Aller au contenu

Page:Maupassant - Fort comme la mort, Ollendorff, 1903.djvu/183

La bibliothèque libre.
Cette page a été validée par deux contributeurs.
169
fort comme la mort

— Dieu qu’elle est jolie en noir ! disait-il.

Et il se tournait vers la comtesse en admirant la fille, comme pour remercier la mère de lui avoir donné ce plaisir.

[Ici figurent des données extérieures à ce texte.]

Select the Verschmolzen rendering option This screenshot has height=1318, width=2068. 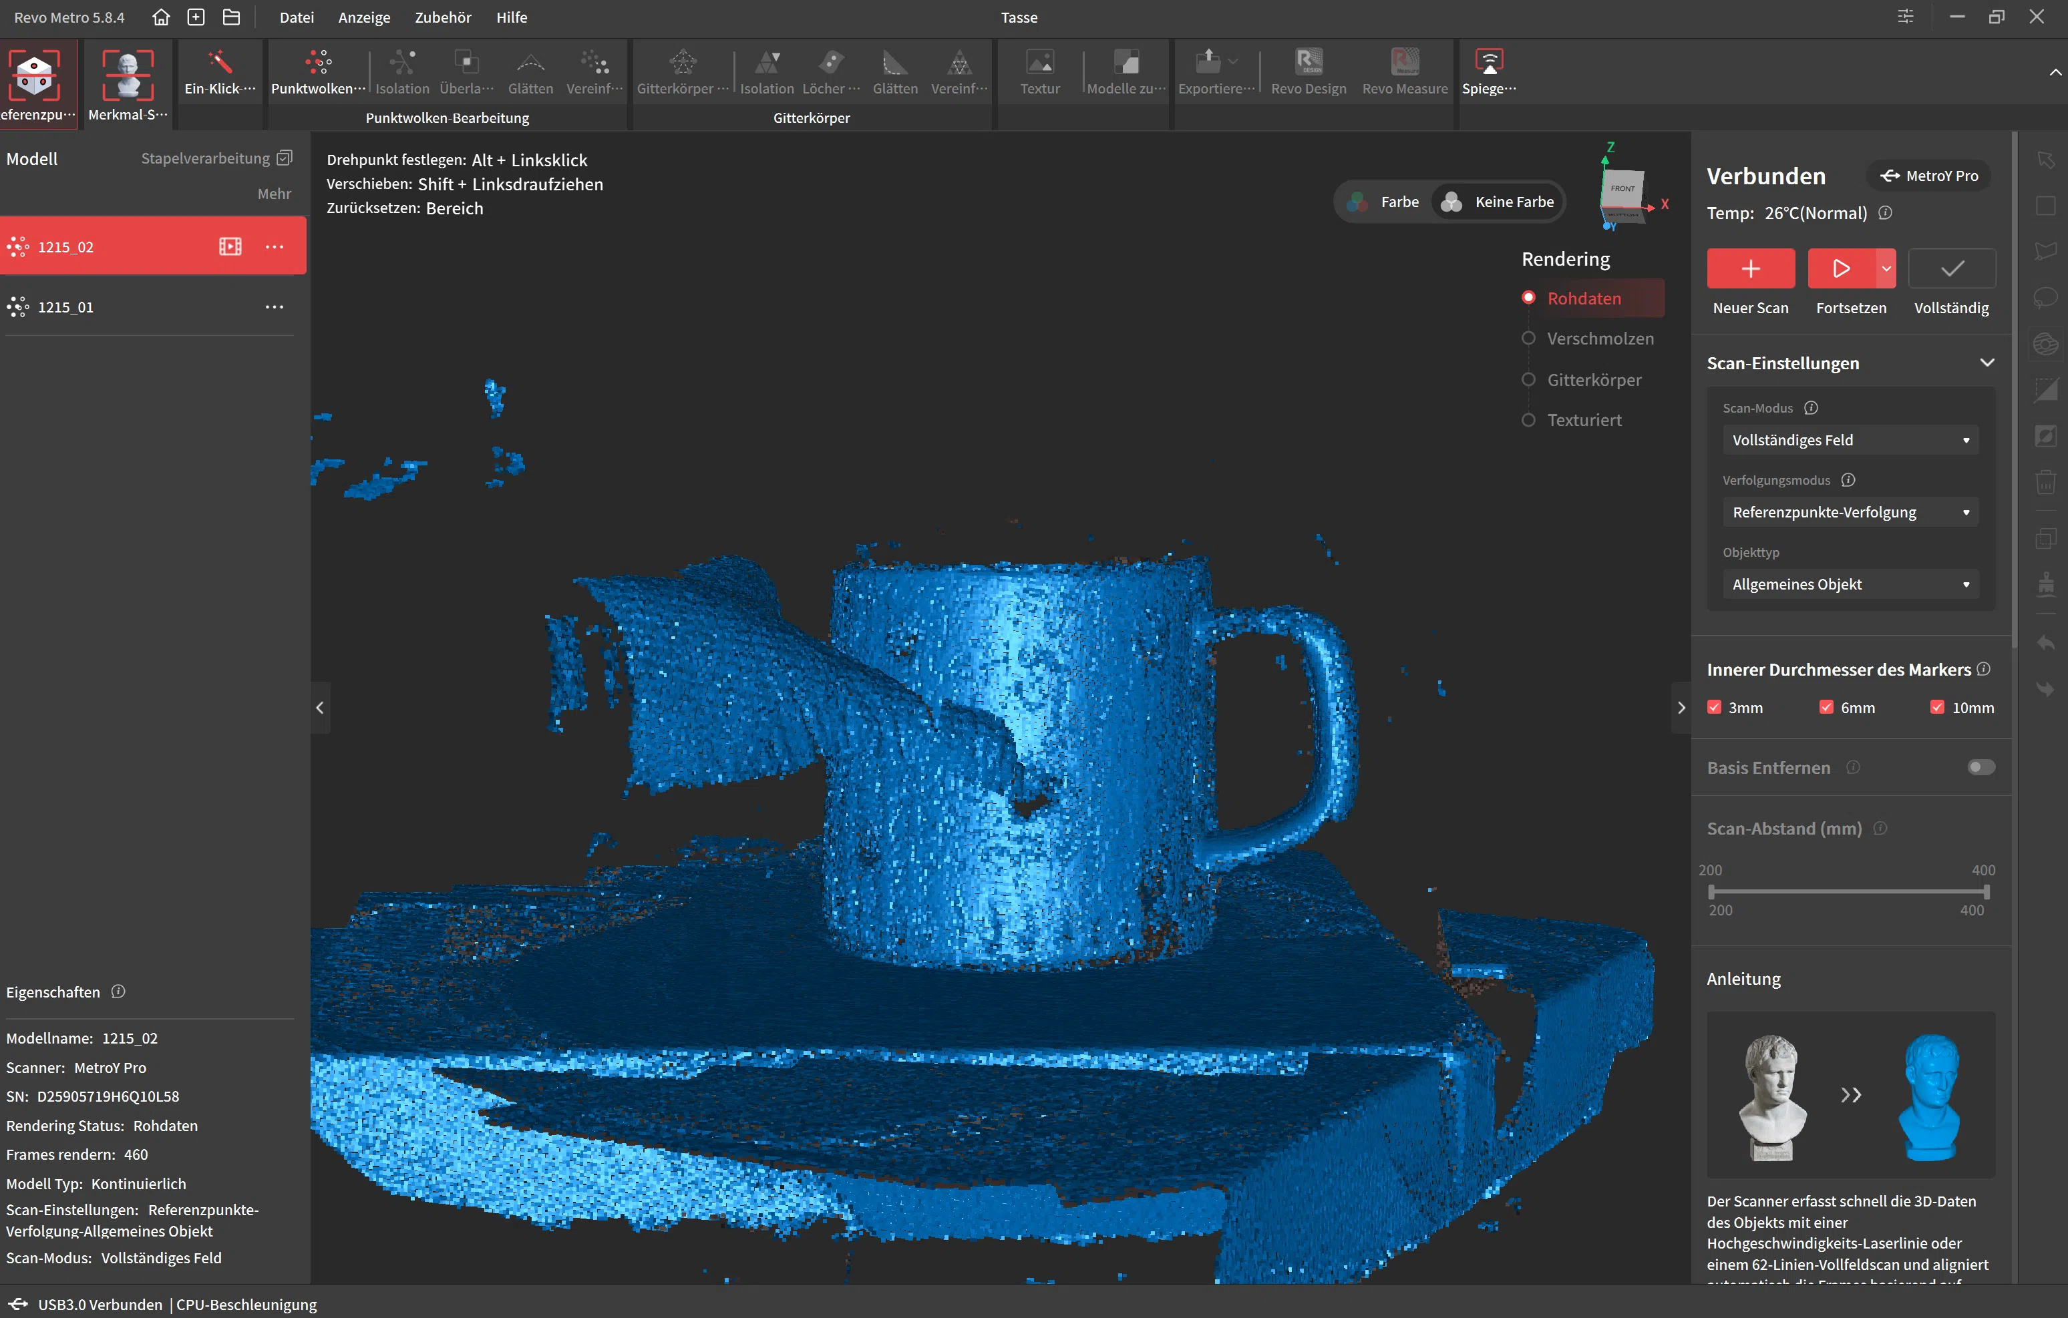pos(1599,338)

Lorsqu’ils furent revenus dans le salon, la lune s’était levée sur les arbres du parc. Leur masse sombre avait l’air d’une grande île, et la campagne au delà semblait une mer cachée sous la petite brume qui flottait au ras des plaines.

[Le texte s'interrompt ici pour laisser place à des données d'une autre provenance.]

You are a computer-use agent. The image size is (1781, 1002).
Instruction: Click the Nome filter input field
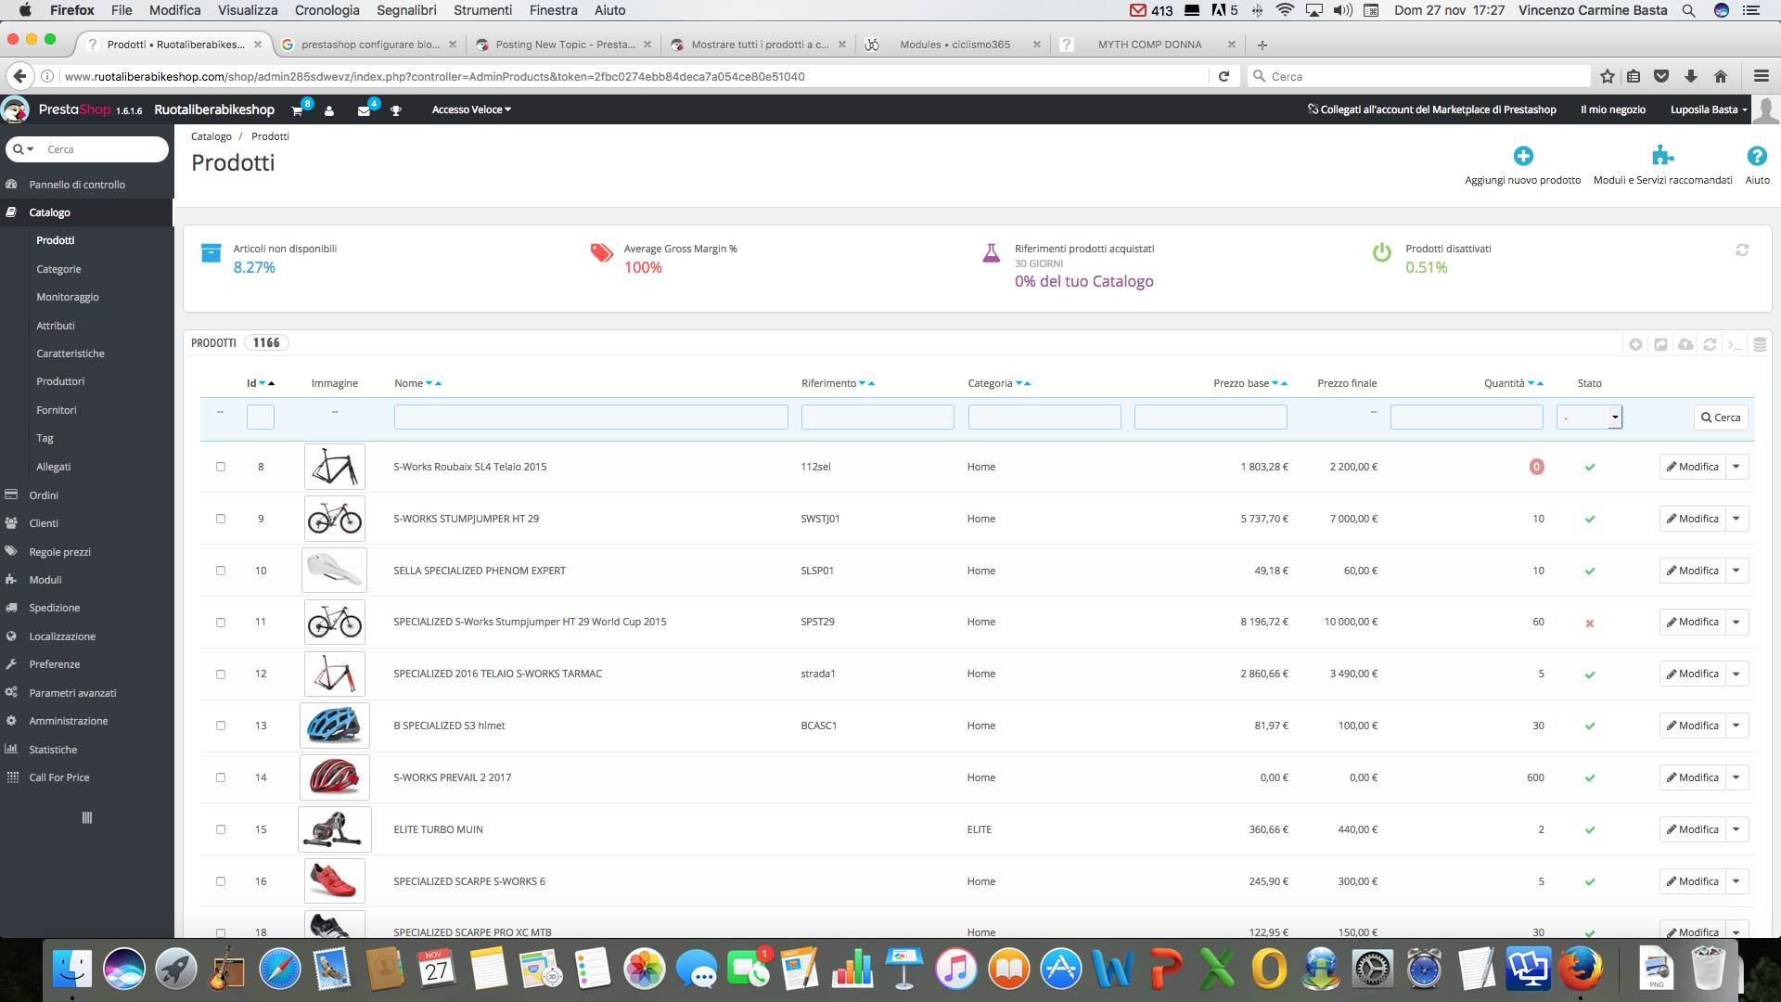tap(591, 418)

— Oh ! maman, allons nous promener, dit Annette.

La comtesse y consentit.

— Je prends Julio.

— Oui, si tu veux.

Ils sortirent. La jeune fille marchait devant en s’amusant avec le chien. Lorsqu’ils longèrent la pelouse, ils entendirent le souffle des vaches qui, réveillées et sentant leur ennemi, levaient la tête pour regarder. Sous les arbres, plus loin, la lune effilait entre les branches une pluie de rayons fins qui glissaient jusqu’à terre en mouillant les feuilles et se répandaient sur le chemin par petites flaques de clarté jaune. Annette et Julio couraient, semblaient avoir sous cette nuit sereine le même cœur joyeux et vide, dont l’ivresse partait en gambades.

Dans les clairières où l’onde lunaire descendait ainsi qu’en des puits, la jeune fille passait comme une apparition, et le peintre la rappelait, émerveillé de cette vision noire, dont le clair visage brillait. Puis, quand elle était repartie, il prenait et serrait la main de la comtesse, et souvent cherchait ses lèvres en traversant des ombres plus épaisses, comme si, chaque fois, la vue d’Annette avait ravivé l’impatience de son cœur.